I was telling someone the other day how hard I work not to use cliches in my writing. Now, here I am writing a post in which the very title is a cliche. Yet my soul demands it.
I have been feeling emotionally raw lately, not in a bad way, but certainly filled with thoughts and feelings about the world around me. I have been witness to some of the best parts of humanity and, though words aren’t really adequate, feel compelled to speak to these events:
I have seen the work of a young mother who has given an ocean of love to her children. This story is told in many ways. It’s told in visits to doctors to receive diagnoses, in sleep deprivation, in sometimes second-guessing herself despite Herculean efforts on behalf of her young ones. It’s also told in dance recitals, moments of triumph, and hugs that come unexpectedly at just the right time. Most of all, the story plays out with an unyielding and irresistible determination to do what is right, to get back up when knocked down, and to eek out joy from even the smallest corner where it exists.
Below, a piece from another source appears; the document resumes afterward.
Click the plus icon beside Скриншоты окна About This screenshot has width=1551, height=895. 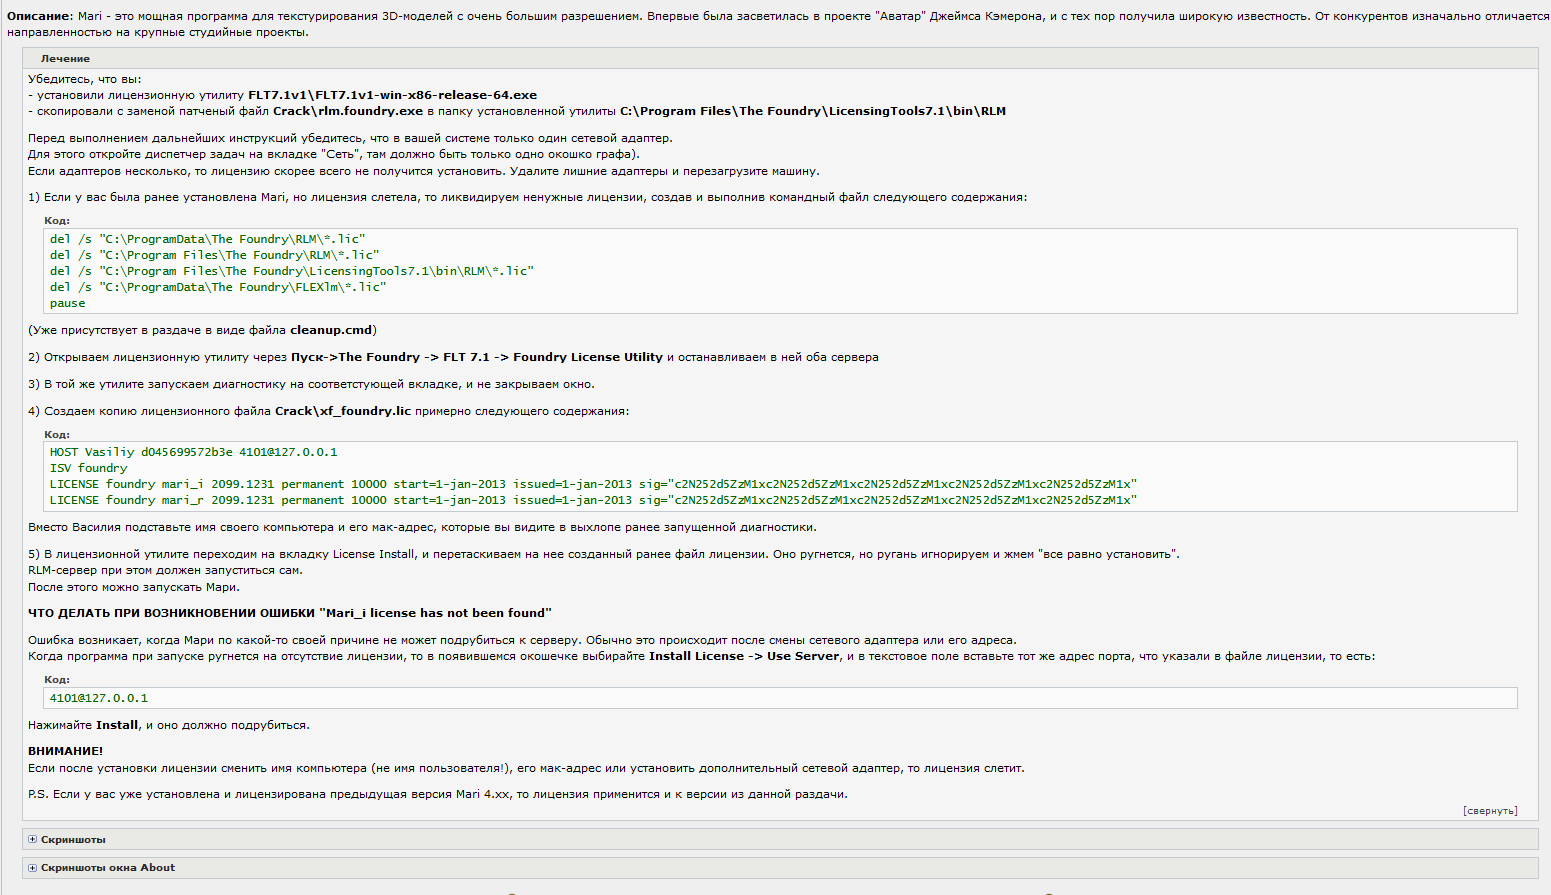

I have seen weekend athletes conquer the elements and their own fears to perform prodigious feats. The rewards for this are finisher medals, the admiration of friends, and a sense of accomplishment. But there’s something bigger at stake, which is a statement that life is to be lived and not merely spectated. I have long admired athletes who do their sport for the love of it rather than for the glory. And I find myself in the midst of these everyday heroes.
I have seen a young friend who takes virtue and makes it look beautiful and intelligent and kind. She is like a surfer who fearlessly approaches big waves and sails along using them to move her forward. Just as I could watch surfers all day, I hope to watch her for a lifetime to see the captivating, inspiring way she navigates through life.
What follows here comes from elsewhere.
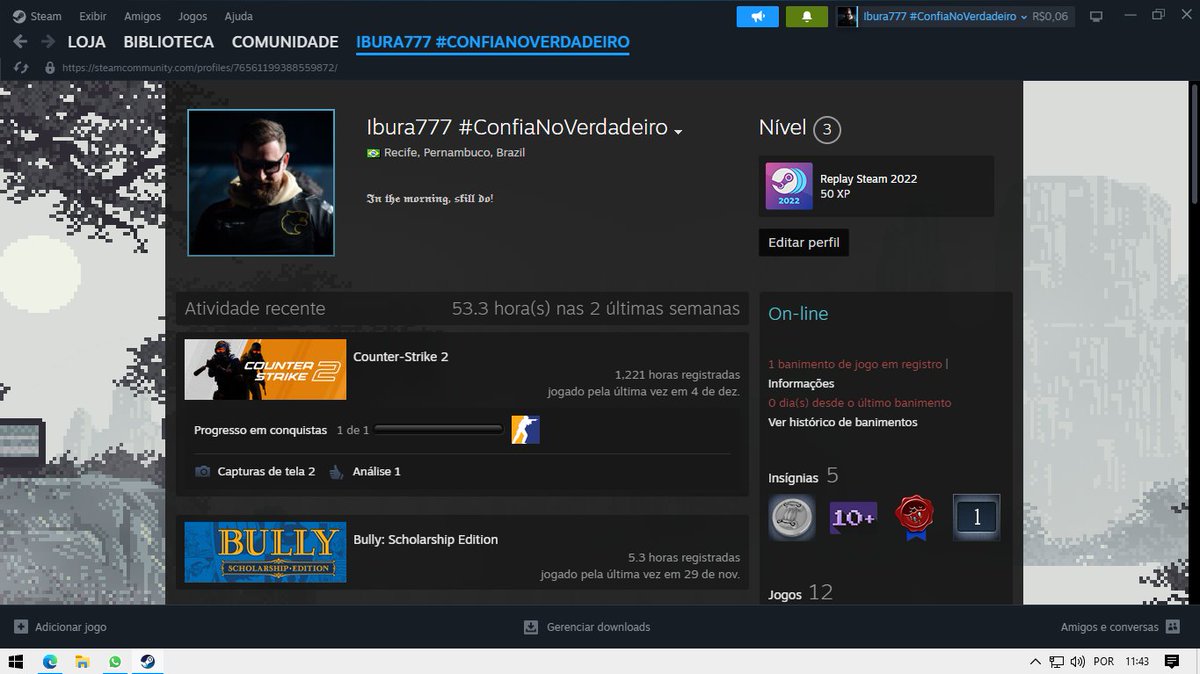
Task: Switch to the BIBLIOTECA tab
Action: click(x=168, y=42)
A few years ago, I was talking with a brave woman who was in the throes of cancer, knowing that her death was not far off. We were talking about fear. She asked if I was afraid to die. I said, “Yes, a little. But I’m more afraid of not having lived.”
These days I know that I’m alive. I see the others I’ve mentioned and try to drink from the same well of life. John Wooden once said, “Make each day your masterpiece.” I see the gallery of beautiful works created by those around me and it inspires me to create my own.